Date: March 21, 2019
Time: 1:30 pm  to  2:30 pm

The February book club meeting was a smashing success, due in no small part to the skilled discussion leadership of Peggy McLaughlin.  Eighteen interested participants, some of whom had professional medical, scientific and/or related teaching background to offer us, contributed to a fascinating, enlightening and fully engrossing conversation on genes, heredity, evolution and ancillary fields and their enormous and varied impacts on the lives of all organisms, especially humans. Scientists are learning so much – and yet still know relatively little – that it boggles the mind and makes this such a rich, riveting subject.

Our book for March offers a dramatic change of subject.  We are all familiar with the obliteration of much material evidence of  past civilizations by the no-holds-barred forces that conquered them, but relatively little has been said of the particular ravages wrought by the victorious armies of the early Christians on the Classical World . . . until now.  According to one reference, “Today, we refer to Christianity’s conquest of the West as a ‘triumph.’ But this victory entailed an orgy of destruction in which Jesus’s followers attacked and suppressed classical culture, helping to pitch Western civilization into a thousand-year-long decline. Just one percent of Latin literature would survive the purge; countless antiquities, artworks, and ancient traditions were lost forever.”

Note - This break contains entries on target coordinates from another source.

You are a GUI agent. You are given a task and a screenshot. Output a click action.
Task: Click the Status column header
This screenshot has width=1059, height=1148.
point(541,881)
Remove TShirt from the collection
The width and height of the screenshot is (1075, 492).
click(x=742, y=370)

In The Darkening Age, author Christine Nixey addresses what some deem to be a long-existing historical omission: Christian efforts to destroy the great achievements of the Roman and Greek civilizations wherever they flourished.  Supporters call this book a long-overdue reckoning; detractors fault it as exaggerations.  Nonetheless, it is a noteworthy attempt to bring some critical balance to how we think of and relate to the past, particularly as it concerns an incomparable heritage on which we base so many of the fundamental ideas of Western culture.